First, defendant bargained for the State's recommendation of
precisely the term of imprisonment that defendant received _ a term
that presumed that defendant had a prior record level of IV.
During the plea colloquy, the trial court specifically confirmed
defendant's agreement to that term: THE COURT: The prosecutor and your
lawyer have informed the Court that these are
all the terms and conditions of your plea:
The cases will be consolidated for judgment,
receive an active sentence, minimum of nine
months, maximum of eleven months in the
custody of the North Carolina Department of
Corrections.
Is this correct as being your full plea
arrangement?
THE DEFENDANT: Yes, sir.
THE COURT: Do you now personally accept
this arrangement?
THE DEFENDANT: Yes, sir.
Second, we believe that defense counsel's remarks during
sentencing, when read in their entirety, indicate that counsel was,
like Alexander, referring to the worksheet and effectively
stipulating to the prior record level. Counsel stated:
. . . History gone by five, six years
ago, as far as offenses, and we go from
misdemeanors to essentially to what you see
now before you. He has confronted charges in
Moore County.
I talked to [defendant] the first time I
got on this matter back in August. He does
appear to be _ here's what your life has been
to this date, here's what I did. He's owned
up to it. That's where he stands before you
now. He has indicated to me that he's trying
to break up his history, because it's leading
to a lot more serious stuff even than this, as
bad as this is.
He has no _ he's given me, to give to
you, no explanation as to why this happened,
but he has spoken to me in terms of
confronting you, confronting the rest of the
courts where everything's been pending, owning
up to his responsibility, doing whatever he
has to do in response to punishment and trying
to turn his life around.
Defendant himself then stated: "I said the fact that I did it, I'm
sorry for it.

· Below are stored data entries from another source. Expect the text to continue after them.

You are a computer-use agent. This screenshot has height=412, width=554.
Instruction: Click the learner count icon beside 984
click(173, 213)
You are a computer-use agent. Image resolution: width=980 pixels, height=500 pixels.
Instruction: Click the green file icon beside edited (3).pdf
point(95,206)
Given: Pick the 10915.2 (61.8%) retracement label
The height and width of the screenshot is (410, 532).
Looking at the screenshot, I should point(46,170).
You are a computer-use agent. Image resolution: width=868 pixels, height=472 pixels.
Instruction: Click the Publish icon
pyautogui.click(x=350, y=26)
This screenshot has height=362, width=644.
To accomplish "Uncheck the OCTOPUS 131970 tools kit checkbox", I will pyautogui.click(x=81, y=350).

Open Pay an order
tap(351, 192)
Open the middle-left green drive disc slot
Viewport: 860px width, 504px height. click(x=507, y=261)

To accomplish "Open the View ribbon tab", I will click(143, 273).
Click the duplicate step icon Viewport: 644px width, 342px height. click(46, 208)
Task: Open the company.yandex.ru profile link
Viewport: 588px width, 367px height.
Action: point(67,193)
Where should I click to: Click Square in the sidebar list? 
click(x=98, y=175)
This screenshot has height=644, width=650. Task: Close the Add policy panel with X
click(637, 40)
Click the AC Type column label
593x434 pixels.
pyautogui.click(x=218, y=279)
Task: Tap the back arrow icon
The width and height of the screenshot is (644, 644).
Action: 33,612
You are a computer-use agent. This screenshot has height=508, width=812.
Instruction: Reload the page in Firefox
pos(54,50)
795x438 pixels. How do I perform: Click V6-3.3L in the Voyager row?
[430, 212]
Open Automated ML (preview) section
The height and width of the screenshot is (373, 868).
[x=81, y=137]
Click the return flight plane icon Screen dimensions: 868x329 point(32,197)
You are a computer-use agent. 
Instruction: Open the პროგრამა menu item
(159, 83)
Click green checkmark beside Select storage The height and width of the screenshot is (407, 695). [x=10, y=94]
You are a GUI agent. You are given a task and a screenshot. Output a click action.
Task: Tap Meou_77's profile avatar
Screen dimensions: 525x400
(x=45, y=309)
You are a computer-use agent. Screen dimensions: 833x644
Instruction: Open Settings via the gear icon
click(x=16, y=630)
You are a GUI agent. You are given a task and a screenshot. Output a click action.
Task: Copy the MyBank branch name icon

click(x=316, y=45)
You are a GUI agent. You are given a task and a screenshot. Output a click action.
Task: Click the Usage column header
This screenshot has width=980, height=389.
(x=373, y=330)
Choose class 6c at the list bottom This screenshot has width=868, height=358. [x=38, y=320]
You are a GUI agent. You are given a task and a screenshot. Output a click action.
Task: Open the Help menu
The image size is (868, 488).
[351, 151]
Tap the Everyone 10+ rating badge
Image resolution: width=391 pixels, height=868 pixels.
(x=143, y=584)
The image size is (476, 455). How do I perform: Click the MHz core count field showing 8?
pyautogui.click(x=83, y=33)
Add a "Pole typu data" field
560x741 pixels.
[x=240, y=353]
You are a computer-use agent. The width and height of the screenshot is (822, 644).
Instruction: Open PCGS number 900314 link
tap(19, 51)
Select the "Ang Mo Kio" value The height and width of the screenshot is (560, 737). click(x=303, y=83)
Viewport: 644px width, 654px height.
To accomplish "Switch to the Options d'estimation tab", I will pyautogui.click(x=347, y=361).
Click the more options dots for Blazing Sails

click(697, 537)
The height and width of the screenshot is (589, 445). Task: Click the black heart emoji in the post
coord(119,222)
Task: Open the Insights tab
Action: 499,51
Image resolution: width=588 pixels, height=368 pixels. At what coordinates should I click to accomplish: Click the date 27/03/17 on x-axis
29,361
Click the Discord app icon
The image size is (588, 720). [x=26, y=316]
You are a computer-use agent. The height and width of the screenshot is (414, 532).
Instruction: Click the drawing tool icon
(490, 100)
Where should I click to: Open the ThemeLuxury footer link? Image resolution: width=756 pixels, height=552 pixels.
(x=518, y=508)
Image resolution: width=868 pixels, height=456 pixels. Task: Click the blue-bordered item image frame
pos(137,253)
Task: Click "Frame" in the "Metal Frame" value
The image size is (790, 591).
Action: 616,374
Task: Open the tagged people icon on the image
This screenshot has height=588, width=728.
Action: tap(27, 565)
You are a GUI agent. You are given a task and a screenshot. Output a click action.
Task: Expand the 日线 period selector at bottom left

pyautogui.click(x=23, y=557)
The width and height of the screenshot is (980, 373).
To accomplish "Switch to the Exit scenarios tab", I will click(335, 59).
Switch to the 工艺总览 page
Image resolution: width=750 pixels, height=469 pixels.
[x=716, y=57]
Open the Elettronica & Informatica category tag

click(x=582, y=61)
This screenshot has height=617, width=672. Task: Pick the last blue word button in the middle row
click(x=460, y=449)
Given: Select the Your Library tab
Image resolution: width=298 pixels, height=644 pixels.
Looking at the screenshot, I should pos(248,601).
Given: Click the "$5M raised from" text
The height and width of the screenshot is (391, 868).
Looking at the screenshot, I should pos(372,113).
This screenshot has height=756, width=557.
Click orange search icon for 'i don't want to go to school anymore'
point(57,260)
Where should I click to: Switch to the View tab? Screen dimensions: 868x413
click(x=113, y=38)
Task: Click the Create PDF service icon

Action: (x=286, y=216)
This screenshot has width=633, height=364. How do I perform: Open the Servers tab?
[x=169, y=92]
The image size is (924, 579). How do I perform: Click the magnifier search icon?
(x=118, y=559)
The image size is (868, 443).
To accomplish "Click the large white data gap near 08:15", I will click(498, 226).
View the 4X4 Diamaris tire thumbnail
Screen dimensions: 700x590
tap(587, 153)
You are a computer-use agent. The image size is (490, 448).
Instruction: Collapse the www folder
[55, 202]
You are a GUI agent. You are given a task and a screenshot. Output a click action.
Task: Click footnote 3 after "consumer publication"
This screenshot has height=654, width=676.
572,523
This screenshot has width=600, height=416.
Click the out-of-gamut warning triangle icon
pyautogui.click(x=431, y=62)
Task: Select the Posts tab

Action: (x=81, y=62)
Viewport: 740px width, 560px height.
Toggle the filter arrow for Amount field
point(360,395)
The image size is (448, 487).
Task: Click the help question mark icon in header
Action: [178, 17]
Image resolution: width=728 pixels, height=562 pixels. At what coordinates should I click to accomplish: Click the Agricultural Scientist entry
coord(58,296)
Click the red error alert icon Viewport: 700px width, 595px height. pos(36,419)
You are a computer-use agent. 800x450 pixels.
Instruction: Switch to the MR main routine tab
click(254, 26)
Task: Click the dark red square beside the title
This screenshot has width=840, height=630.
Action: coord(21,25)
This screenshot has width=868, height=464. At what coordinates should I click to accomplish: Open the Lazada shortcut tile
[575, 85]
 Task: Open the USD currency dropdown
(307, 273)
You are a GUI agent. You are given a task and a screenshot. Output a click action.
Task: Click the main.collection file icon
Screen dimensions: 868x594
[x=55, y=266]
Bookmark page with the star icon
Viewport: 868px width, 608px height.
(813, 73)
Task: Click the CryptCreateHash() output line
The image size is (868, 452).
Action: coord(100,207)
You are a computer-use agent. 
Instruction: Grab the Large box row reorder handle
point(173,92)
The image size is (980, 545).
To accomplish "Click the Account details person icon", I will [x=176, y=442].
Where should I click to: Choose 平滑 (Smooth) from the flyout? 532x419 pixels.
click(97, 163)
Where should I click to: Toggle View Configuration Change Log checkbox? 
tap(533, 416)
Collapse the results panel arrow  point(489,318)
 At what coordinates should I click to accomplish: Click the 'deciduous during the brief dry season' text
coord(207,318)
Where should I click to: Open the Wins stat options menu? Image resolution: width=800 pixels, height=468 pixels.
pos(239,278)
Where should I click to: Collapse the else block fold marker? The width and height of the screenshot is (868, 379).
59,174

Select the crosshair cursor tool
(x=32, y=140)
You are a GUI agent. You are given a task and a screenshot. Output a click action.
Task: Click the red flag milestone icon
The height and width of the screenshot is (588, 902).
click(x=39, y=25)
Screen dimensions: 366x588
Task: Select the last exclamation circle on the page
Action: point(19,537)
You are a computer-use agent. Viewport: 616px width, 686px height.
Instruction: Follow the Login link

I'm just trying to get my life together. I mean,
that's why I have all these charges. I accept my punishment."
Defense counsel's description of defendant's history is
consistent with the worksheet, which shows a list of misdemeanors
followed by three felony convictions in 2003 and various pending
felony charges that all occurred in 2003, including three charges
in Moore County. Based on the context of the statement, we believe
counsel's reference to "what you see now before you" was a
reference to the convictions and pending charges on the worksheet
before the trial court. We also believe that counsel's discussion
of defendant's desire "to break up his history" because it was
leading "to a lot more serious stuff even than this, as bad as this
is" was a second reference to the worksheet _ especially in light
of the fact that the charges before the trial court involved only
one incident and in light of counsel's subsequent reference to
defendant's accepting responsibility in "the rest of the courts
where everything's been pending."
Under Alexander, the plea bargain, including defendant's
express acceptance of the proposed term of imprisonment, and
defense counsel's argument were sufficient to establish that "the
trial court's calculation of defendant's prior record level was
based upon a method 'found by the court to be reliable.'" Id.
(quoting N.C. Gen. Stat. § 15A-1340.14(f)(4)). Accordingly, we
affirm.
Affirmed.
Judges BRYANT and ELMORE concur.
Report per Rule 30(e).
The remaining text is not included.